• Reese Witherspoon said she initially struggled to run her media company, “Hello Sunshine.”
  • Her business partnership with Hello Sunshine’s CEO, Sarah Harden, helped to turn things around.
  • Witherspoon recalled asking Harden the “dumbest questions” but said her vulnerability helped the business.

Reese Witherspoon opened up about the struggles she faced while starting her media company, Hello Sunshine.

Speaking at Hello Sunshine’s Shine Away conference in Los Angeles on Saturday, the actor, who founded the media company in 2016 with Strand Equity’s founder, Seth Rodsky, said it was initially “scary” not knowing if she would recover her investment.

“Every day, I woke up thinking, ‘Oh my god, I’m not gonna get my money back.’ But I would rather bet on myself and lose that money trying hard. I woke up every single day, and I was like, ‘I am my own lottery ticket,'” said Witherspoon, now 48, via The Hollywood Reporter.

At the time, she already had the Emmy-award-winning HBO series “Big Little Lies” under her belt, as well as “Gone Girl” and “Wild,” two films that received box-office success.

▬▬▬

According to the text about Reese Witherspoon and Hello Sunshine, in what year did she found the media company?

▬▬▬

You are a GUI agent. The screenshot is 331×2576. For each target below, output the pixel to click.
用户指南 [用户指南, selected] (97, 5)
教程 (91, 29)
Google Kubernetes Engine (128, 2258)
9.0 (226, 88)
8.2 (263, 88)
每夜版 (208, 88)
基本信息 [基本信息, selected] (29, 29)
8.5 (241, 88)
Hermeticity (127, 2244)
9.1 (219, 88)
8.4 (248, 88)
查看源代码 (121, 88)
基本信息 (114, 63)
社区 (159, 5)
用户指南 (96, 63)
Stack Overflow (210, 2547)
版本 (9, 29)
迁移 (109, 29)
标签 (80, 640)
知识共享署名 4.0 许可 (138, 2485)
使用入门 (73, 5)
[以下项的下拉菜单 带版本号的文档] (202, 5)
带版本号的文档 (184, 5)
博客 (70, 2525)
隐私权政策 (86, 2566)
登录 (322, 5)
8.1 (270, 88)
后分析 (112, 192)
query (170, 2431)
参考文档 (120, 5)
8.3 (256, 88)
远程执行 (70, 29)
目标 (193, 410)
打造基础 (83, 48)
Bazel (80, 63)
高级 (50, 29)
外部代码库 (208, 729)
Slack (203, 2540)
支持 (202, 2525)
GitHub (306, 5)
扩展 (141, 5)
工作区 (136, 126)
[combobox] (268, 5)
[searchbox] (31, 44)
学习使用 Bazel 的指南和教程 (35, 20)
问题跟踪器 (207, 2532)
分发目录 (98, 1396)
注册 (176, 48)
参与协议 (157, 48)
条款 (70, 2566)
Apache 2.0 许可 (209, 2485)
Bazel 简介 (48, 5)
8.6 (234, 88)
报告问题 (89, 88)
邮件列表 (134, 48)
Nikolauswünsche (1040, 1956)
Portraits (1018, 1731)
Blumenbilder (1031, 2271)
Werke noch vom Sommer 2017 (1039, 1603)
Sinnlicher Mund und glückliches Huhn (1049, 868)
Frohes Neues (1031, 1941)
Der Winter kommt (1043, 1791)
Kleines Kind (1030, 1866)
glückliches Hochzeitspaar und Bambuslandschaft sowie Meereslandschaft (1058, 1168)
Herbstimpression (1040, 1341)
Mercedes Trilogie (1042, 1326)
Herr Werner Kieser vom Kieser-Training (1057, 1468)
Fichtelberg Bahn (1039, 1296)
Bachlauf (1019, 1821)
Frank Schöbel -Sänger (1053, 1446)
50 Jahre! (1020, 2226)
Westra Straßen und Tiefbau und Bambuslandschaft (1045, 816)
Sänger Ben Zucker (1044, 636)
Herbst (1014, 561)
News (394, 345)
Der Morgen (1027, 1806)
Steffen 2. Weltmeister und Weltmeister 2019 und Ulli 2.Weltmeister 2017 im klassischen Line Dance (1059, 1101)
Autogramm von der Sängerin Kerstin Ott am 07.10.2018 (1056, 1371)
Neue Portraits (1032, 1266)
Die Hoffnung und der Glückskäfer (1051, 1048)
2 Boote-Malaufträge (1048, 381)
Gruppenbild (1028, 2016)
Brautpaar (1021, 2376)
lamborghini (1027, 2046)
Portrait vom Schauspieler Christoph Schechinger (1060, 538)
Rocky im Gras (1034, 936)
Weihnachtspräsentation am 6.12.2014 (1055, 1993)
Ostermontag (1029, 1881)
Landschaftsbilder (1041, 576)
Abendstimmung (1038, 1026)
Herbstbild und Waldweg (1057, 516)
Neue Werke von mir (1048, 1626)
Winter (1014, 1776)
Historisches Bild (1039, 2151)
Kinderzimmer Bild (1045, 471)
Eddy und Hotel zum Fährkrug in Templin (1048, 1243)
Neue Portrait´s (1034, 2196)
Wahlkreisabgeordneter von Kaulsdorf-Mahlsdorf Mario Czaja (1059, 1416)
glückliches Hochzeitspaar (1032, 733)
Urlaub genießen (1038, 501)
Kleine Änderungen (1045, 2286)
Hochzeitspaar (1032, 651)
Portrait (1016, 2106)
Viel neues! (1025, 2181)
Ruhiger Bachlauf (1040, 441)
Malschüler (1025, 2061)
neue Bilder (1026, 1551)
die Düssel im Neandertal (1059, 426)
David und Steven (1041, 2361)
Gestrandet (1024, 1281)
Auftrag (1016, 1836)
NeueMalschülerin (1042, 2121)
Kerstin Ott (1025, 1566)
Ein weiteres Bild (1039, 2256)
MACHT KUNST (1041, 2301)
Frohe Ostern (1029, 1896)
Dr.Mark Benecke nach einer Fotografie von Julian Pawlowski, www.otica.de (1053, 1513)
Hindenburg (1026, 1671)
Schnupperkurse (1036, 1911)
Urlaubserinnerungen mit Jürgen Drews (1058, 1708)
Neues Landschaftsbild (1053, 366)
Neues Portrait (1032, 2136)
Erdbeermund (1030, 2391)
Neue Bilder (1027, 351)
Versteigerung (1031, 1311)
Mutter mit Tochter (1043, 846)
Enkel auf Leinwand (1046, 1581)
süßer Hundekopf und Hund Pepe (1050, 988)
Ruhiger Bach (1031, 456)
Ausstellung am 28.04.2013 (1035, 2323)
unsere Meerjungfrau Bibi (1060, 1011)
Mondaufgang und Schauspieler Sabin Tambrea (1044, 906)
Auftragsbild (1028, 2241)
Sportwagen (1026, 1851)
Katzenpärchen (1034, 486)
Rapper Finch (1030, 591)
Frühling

▬▬▬

EXERCISE RESPONSE: She founded Hello Sunshine in 2016.